··· EXTRACTED INFORMATION ···

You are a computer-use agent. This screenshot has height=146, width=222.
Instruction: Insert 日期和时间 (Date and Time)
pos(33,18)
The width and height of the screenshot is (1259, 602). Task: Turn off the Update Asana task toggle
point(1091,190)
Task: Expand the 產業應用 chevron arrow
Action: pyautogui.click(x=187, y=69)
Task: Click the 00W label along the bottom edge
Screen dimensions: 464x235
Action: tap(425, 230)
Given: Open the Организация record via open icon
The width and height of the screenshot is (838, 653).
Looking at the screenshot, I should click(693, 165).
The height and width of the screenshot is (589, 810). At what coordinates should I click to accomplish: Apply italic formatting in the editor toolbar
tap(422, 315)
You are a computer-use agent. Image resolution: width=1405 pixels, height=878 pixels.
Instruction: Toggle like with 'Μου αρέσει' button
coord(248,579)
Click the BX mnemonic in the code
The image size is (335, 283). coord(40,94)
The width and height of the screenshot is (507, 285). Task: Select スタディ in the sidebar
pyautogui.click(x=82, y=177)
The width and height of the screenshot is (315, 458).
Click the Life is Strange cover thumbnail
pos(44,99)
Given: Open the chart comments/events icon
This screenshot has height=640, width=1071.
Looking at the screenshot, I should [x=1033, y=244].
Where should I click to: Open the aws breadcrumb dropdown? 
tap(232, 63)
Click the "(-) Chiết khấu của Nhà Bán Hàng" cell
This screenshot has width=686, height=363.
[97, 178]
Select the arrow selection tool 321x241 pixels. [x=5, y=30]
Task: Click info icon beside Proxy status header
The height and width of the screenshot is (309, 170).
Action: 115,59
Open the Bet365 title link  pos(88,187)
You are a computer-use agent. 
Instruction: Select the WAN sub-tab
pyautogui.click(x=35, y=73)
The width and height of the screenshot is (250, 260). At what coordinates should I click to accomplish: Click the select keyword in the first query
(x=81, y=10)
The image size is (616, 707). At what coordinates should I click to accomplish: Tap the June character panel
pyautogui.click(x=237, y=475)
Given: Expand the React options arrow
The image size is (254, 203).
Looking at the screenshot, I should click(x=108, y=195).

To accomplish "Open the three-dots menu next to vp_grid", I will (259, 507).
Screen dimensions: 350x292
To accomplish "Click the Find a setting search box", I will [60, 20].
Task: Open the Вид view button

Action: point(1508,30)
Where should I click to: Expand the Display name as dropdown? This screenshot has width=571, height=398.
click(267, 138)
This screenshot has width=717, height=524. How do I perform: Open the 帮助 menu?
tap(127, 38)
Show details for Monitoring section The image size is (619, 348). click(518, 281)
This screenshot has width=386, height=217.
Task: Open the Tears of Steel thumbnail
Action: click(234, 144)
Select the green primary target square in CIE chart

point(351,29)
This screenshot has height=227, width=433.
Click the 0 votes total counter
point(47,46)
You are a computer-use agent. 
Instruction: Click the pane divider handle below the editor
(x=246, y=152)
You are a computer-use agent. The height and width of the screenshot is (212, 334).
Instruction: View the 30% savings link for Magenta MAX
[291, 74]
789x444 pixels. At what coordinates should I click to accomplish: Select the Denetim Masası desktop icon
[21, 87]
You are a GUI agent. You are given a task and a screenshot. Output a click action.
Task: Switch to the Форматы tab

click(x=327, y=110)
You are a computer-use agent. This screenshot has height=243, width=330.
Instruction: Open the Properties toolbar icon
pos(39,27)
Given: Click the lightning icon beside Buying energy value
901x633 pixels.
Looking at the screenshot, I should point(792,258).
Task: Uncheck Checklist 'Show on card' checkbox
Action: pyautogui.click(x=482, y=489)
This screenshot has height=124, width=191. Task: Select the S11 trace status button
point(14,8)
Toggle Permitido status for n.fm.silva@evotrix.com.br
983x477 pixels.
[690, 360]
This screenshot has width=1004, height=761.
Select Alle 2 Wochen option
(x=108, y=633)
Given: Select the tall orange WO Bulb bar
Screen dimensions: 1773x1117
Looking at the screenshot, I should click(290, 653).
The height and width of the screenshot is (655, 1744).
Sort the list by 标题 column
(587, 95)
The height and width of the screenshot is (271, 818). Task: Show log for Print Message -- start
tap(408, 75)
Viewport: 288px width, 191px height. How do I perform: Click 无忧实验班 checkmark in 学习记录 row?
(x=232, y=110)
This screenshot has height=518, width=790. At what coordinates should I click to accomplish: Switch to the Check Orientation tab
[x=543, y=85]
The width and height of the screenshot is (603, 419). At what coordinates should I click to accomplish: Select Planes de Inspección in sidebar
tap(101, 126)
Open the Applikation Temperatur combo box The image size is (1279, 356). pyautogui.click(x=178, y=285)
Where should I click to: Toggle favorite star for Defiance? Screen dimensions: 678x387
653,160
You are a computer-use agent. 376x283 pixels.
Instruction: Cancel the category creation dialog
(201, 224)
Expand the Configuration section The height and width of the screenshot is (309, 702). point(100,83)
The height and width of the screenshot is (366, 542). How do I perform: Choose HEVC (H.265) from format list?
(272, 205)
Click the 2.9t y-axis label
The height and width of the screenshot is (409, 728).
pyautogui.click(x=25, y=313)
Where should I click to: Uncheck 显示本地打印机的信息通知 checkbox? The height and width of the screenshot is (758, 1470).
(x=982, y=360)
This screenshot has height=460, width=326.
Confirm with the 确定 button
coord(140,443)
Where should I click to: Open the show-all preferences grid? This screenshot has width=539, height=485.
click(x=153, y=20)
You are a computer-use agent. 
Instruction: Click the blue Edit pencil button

···

Please return exactly the lines from the one containing "The height and width of the screenshot is (366, 542)." through the end of the entries above, adding no other line.

The height and width of the screenshot is (366, 542). How do I perform: Choose HEVC (H.265) from format list?
(272, 205)
Click the 2.9t y-axis label
The height and width of the screenshot is (409, 728).
pyautogui.click(x=25, y=313)
Where should I click to: Uncheck 显示本地打印机的信息通知 checkbox? The height and width of the screenshot is (758, 1470).
(x=982, y=360)
This screenshot has height=460, width=326.
Confirm with the 确定 button
coord(140,443)
Where should I click to: Open the show-all preferences grid? This screenshot has width=539, height=485.
click(x=153, y=20)
You are a computer-use agent. 
Instruction: Click the blue Edit pencil button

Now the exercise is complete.